The IQ scores and behavioral problem scores of children at age 5 were examined depending on whether or not their mothers had suffered an episode of post-natal depression.
讀入資料
dta <- read.table("D:/201802/data_management/w3/IQ_Beh.txt", header = T, row.names = 1)
str(dta)
'data.frame': 94 obs. of 3 variables:
$ Dep: Factor w/ 2 levels "D","N": 2 2 2 2 1 2 2 2 2 2 ...
$ IQ : int 103 124 124 104 96 92 124 99 92 116 ...

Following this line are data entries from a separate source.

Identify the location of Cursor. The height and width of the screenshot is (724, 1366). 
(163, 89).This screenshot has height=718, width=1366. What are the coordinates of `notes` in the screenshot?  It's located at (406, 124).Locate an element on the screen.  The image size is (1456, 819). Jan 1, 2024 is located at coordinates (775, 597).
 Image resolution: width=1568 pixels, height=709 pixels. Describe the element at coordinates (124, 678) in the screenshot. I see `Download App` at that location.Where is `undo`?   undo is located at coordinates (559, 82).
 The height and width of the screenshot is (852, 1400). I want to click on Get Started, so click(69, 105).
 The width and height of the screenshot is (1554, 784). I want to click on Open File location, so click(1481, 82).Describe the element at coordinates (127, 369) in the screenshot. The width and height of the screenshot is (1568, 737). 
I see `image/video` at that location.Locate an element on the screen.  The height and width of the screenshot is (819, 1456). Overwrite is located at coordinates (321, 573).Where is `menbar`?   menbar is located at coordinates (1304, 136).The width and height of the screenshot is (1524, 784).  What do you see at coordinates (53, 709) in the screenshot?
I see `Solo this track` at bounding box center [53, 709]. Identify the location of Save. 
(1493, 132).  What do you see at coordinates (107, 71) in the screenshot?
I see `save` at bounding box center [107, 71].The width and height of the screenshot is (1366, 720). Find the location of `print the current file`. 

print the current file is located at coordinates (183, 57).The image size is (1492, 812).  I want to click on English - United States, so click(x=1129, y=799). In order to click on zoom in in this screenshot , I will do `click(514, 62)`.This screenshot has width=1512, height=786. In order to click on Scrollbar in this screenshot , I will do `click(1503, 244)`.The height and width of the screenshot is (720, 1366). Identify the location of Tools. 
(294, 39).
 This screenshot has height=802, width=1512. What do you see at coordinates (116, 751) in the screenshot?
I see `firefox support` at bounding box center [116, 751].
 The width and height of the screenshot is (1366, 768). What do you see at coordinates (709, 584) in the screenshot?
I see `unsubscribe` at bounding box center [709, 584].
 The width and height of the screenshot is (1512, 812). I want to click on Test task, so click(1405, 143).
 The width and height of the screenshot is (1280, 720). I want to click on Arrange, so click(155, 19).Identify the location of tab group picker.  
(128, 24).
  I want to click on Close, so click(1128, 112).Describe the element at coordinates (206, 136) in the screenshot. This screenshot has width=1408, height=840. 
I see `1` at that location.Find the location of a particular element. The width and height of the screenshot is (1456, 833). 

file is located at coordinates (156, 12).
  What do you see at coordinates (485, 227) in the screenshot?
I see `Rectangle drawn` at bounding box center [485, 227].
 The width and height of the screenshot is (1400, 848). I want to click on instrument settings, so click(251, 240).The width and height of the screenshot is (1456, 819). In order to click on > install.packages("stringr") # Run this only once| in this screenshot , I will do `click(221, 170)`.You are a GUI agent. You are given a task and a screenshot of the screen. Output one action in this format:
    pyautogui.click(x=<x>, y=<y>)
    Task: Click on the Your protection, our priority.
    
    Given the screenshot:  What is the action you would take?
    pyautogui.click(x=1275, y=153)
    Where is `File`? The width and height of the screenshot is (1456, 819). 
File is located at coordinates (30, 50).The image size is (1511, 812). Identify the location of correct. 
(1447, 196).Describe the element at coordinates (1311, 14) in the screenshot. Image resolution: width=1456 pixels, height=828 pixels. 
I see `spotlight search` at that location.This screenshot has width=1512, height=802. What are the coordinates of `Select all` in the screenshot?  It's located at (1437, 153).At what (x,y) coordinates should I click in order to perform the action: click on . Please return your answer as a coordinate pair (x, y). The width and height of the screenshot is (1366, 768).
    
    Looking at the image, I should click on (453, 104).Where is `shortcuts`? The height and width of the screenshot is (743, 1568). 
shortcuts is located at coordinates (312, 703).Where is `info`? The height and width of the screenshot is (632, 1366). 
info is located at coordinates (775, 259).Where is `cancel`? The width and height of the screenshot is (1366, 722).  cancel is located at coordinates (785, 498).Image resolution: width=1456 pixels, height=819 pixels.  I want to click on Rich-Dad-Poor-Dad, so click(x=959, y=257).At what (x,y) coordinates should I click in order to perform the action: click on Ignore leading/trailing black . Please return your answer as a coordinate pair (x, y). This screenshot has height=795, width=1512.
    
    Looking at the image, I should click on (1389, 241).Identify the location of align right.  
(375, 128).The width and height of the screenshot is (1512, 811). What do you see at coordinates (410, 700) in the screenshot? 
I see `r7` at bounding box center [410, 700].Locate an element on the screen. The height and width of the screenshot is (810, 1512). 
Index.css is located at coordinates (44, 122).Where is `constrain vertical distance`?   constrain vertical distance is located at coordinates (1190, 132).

$ BP : int 4 12 9 3 3 3 6 4 3 9 ...
head(dta)
Dep IQ BP
1 N 103 4
2 N 124 12
3 N 124 9
4 N 104 3
5 D 96 3
6 N 92 3
class(dta)
[1] "data.frame"
dim(dta)
[1] 94 3
names(dta)
[1] "Dep" "IQ" "BP"
is.vector(dta$BP)
[1] TRUE
dta[1, ]
Dep IQ BP
1 N 103 4
dta[1:3, "IQ"]
[1] 103 124 124
tail(dta[order(dta$BP), ])
Dep IQ BP
16 N 89 11
58 N 117 11
66 N 126 11
2 N 124 12
73 D 99 13
12 D 22 17
tail(dta[order(-dta$BP), ], 4)
Dep IQ BP
77 N 124 1
80 N 121 1
24 N 106 0
75 N 122 0
作圖
# histogram of IQ
with(dta, hist(IQ, xlab = "IQ", main = ""))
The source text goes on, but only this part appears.